The writer was a childhood friend of Marvel writer and editor Roy Thomas, who announced the death of Friedrich, shared on Facebook by Friedrich’s Marvel contemporary, Tony Isabella. According to Thomas, “[O]ne of my oldest and dearest friends, Gary Friedrich, passed away last night, from the effects of Parkinson's, which he had had for several years. That and his near-total hearing loss had left him feeling isolated in recent years, and his wife Jean seems content that he is finally at peace.”

Thomas recommended Friedrich as a freelancer to Charlton Comics editor Dick Giordano in the early 1960s. After breaking in with stories for the independent publisher’s romance comics line, he moved on to work with Sam Grainger and Steve Ditko for Charlton’s superhero comics, including dialoging the first appearances of the Blue Beetle.

At the same time, Friedrich had started writing for Marvel, initially providing stories for its western line, including Rawhide Kid and the western incarnation of Ghost Rider. From there, he branched out into the publisher’s war comics, including issues of Sgt. Fury and his Howling Commandos and Combat Kelly and the Deadly Dozen, as well as occasional contributions to its superhero line throughout the late 1960s.

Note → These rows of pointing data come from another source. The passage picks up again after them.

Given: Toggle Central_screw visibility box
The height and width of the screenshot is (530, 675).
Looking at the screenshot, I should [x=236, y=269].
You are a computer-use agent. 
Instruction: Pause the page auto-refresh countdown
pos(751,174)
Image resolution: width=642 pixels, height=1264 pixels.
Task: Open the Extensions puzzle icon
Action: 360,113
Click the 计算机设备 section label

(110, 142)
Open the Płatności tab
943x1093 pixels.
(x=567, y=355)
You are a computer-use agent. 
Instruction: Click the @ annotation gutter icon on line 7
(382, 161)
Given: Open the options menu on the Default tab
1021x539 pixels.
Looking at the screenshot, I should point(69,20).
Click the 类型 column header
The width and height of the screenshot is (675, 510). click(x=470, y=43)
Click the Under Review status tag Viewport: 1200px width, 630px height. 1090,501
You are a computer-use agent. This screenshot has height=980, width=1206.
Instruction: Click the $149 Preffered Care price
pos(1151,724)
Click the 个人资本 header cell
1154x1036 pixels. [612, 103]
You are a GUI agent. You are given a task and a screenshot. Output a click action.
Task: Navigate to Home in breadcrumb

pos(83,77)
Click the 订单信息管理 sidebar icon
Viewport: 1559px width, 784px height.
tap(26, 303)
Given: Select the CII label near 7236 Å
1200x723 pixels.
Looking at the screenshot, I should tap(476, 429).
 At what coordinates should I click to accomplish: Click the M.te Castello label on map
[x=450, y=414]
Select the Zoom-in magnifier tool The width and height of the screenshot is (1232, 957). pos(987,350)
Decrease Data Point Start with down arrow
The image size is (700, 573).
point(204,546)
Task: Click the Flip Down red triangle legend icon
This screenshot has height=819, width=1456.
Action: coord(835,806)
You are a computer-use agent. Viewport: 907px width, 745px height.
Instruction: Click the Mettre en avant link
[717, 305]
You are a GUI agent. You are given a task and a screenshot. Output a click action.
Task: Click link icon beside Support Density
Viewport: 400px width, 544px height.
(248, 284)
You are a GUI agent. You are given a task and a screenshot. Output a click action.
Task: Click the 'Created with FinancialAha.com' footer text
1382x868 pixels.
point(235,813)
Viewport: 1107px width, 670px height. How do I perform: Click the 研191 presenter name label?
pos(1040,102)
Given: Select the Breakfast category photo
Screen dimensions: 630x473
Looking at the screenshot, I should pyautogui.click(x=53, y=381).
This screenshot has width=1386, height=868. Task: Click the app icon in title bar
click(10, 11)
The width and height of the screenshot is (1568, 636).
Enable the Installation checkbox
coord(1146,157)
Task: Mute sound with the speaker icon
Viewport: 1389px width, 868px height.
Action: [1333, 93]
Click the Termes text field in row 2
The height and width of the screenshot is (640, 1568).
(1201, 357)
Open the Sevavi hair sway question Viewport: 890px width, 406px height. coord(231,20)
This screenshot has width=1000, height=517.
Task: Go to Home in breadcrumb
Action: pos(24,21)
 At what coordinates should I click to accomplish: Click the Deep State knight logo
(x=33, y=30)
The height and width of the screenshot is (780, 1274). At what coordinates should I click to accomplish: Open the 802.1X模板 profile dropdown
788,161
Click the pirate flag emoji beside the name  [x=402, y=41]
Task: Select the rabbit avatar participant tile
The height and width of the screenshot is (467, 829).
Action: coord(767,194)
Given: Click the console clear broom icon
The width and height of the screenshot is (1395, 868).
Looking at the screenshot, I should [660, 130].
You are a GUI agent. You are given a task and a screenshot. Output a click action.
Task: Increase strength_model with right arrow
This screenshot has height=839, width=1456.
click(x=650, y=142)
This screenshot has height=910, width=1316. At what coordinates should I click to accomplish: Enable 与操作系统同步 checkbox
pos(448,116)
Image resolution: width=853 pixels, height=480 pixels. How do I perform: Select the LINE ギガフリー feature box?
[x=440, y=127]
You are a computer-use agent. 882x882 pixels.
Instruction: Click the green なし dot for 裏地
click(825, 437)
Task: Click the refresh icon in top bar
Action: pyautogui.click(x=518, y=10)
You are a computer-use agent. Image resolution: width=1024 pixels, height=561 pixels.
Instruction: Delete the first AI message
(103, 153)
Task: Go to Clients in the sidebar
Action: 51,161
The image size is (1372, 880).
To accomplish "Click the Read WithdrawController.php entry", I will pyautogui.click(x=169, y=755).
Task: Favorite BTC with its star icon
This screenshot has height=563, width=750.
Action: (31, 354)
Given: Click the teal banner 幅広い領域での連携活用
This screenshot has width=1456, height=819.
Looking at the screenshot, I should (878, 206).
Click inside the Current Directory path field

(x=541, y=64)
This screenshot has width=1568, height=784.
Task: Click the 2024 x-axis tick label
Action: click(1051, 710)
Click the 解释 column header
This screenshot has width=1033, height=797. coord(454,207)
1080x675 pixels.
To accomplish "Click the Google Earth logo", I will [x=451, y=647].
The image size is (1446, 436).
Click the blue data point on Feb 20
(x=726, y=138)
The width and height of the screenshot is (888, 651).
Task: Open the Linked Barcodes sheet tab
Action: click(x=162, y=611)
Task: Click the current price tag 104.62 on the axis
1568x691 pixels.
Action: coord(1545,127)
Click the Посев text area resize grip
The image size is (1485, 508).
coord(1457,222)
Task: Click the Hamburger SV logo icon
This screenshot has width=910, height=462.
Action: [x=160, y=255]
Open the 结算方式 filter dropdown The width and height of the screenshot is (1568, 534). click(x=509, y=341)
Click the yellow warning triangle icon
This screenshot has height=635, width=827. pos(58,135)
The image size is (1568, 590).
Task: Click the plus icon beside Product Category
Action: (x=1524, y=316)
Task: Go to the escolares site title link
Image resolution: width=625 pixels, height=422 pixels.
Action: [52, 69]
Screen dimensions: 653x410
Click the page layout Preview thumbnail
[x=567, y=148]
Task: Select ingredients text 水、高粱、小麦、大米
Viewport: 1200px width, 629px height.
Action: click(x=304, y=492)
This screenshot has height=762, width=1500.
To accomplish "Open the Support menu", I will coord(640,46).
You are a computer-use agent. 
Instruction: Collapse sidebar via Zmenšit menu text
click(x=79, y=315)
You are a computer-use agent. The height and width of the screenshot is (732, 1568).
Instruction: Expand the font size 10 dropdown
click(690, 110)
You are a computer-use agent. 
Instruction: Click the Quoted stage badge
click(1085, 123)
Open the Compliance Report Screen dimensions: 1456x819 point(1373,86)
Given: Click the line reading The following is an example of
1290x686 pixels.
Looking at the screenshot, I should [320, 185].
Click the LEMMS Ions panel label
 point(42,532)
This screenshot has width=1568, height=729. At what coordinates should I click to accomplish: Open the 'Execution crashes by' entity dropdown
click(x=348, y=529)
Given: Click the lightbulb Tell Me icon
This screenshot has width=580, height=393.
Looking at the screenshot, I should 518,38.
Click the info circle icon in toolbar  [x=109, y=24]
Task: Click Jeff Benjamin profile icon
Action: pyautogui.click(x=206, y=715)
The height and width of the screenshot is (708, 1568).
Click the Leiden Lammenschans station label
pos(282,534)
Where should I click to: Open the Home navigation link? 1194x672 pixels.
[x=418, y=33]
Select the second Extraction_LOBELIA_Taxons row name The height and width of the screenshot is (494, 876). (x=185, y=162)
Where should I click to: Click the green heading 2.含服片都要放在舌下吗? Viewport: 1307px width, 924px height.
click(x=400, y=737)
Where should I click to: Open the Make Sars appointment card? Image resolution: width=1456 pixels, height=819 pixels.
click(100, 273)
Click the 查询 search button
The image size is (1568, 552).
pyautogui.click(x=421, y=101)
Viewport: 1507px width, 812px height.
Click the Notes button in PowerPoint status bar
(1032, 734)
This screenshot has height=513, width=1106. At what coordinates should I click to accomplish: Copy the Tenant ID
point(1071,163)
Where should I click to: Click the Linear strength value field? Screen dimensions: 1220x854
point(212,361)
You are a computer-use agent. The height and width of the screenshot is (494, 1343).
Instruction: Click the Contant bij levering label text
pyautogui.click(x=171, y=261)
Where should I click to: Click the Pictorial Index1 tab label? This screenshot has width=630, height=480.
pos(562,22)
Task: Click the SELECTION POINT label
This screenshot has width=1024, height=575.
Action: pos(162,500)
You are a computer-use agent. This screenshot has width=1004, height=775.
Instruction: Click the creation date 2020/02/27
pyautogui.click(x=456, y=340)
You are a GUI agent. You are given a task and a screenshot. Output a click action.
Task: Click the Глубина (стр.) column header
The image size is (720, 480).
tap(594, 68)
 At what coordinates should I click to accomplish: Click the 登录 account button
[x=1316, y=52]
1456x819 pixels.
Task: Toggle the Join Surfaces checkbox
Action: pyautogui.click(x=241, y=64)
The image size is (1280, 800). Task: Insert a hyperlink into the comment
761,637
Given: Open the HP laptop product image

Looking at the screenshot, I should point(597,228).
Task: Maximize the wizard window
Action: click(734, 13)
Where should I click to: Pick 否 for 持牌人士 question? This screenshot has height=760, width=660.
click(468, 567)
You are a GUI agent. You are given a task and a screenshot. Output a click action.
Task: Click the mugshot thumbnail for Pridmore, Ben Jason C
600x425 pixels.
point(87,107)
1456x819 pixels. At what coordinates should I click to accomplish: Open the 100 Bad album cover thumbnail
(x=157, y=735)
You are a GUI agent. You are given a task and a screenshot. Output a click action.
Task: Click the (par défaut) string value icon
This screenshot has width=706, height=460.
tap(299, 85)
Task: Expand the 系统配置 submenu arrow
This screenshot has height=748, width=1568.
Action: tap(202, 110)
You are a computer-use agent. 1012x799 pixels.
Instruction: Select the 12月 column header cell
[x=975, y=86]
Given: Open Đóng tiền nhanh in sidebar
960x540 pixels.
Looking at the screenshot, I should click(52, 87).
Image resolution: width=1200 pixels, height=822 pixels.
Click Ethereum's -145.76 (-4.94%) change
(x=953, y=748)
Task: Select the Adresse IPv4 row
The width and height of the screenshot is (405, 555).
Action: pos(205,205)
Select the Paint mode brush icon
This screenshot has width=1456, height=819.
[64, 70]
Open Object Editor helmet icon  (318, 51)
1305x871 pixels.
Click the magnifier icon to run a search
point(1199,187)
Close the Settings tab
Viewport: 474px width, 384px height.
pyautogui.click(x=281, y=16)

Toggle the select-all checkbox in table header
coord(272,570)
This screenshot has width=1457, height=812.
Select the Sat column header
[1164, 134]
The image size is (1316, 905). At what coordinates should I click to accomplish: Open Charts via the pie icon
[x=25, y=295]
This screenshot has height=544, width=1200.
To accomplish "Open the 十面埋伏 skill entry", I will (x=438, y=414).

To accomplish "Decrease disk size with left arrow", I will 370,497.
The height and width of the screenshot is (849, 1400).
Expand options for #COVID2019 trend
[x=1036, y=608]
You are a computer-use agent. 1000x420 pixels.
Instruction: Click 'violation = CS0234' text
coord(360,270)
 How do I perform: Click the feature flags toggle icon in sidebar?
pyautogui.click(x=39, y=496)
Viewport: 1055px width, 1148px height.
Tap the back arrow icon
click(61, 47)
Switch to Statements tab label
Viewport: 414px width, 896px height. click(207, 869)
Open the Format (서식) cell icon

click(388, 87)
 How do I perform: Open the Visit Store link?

By far his most well-known contributions to Marvel come in its nascent horror line of the early 1970s; in addition to his work adapting Mary Shelley’s novel into comics as Monster of Frankenstein with artist Mike Ploog, the two collaborated to create Johnny Blaze, the motorcycle-riding demon known as (the second) Ghost Rider in 1973. The first issue of Blaze’s series also introduced Daimon Hellstrom, also known as the Son of Satan, who would go on to become a recurring character throughout the Marvel Universe in subsequent years.

Friedrich’s part in the creation of Ghost Rider would be a point of conflict between himself and Marvel in later years, with the writer filing suit against Marvel, Sony Pictures, Columbia TriStar Motion Pictures, Hasbro and other companies in 2007 alleging that the character had been exploited without his permission, and that both film and merchandizing rights had reverted to him in 2001. The case was ruled in Marvel’s favor in late December 2011, and upon appeal, the two sides settled in 2013.

Outside of his Marvel work in the 1970s — which also included writing multiple issues of the British weekly series Captain Britain — Friedrich also freelanced for Atlas Comics and Skywald Publications. He left comics in 1978, although he returned for one issue of the Topps Comics title Bombast in 1993, which just so happened to be plotted by his childhood friend, Roy Thomas.